ROLLBACK_COUNT=${1:-1}
ENVIRONMENT=${2:-staging}

echo "Rolling back $ROLLBACK_COUNT migration(s) on $ENVIRONMENT..."

# Capture current state for audit
npx knex migrate:currentVersion --env "$ENVIRONMENT" > /tmp/pre_rollback_version.txt

# Execute rollback
npx knex migrate:rollback --count "$ROLLBACK_COUNT" --env "$ENVIRONMENT"

# Verify post-rollback state
npx knex migrate:currentVersion --env "$ENVIRONMENT" > /tmp/post_rollback_version.txt

echo "Rolled back from $(cat /tmp/pre_rollback_version.txt) to $(cat /tmp/post_rollback_version.txt)"
```

### 5. CI/CD integration
Add migration checks to your pipeline:

```yaml
# .github/workflows/migration-check.yml
migration-check:
  runs-on: ubuntu-latest
  services:
    postgres:
      image: postgres:16
      env:
        POSTGRES_DB: test_db
        POSTGRES_PASSWORD: test
      ports: ["5432:5432"]
  steps:
    - uses: actions/checkout@v4
    - run: npm ci
    - name: Apply all migrations from scratch
      run: npx knex migrate:latest
      env:
        DATABASE_URL: postgres://postgres:test@localhost:5432/test_db
    - name: Verify rollback works
      run: npx knex migrate:rollback --all
      env:
        DATABASE_URL: postgres://postgres:test@localhost:5432/test_db
    - name: Re-apply to confirm clean state
      run: npx knex migrate:latest
      env:
        DATABASE_URL: postgres://postgres:test@localhost:5432/test_db
```

## Examples

### Example 1: Adding a column with backfill
**Prompt:** "Generate a migration that adds an `email_verified` boolean column to the users table, defaulting to false, and backfills it to true for all users who have logged in within the last 90 days."

**Agent output:**
- Creates `migrations/20250217143000_add_email_verified_to_users.ts`
- The `up` function adds the column with a default, then runs a data backfill query using `last_login_at > NOW() - INTERVAL '90 days'`
- The `down` function drops the column
- Includes a note: "Backfill runs in batches of 1,000 to avoid locking the table"

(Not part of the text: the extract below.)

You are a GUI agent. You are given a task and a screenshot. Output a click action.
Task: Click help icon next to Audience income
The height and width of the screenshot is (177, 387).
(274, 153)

### Example 2: Renaming a table safely
**Prompt:** "I need to rename the `customers` table to `clients` without breaking the app during deployment. Generate a zero-downtime migration strategy."

**Agent output:**
- Migration 1: Create `clients` table, add trigger to sync writes from `customers` to `clients`
- Migration 2: Backfill existing data from `customers` to `clients`
- Migration 3: Create a view `customers` pointing to `clients` (backwards compatibility)
- Migration 4: Drop the view and old table after all application code references `clients`
- Each migration has a working `down` function

## Guidelines

- **Every migration must have a working `down` function** — untested rollbacks fail when you need them most.
- **Never modify a migration that has been applied** to any shared environment — create a new migration instead.
- **Use transactions** for DDL when your database supports it (PostgreSQL does, MySQL does not for most DDL).
- **Test the full sequence**: migrate up, roll back, migrate up again — this catches hidden state dependencies.
- **Keep migrations small** — one logical change per file. A 500-line migration is a red flag.
- **Add indexes in separate migrations** from table creation to avoid long locks on large tables.
- **Timestamp your migration filenames** — sequential integers cause merge conflicts in teams.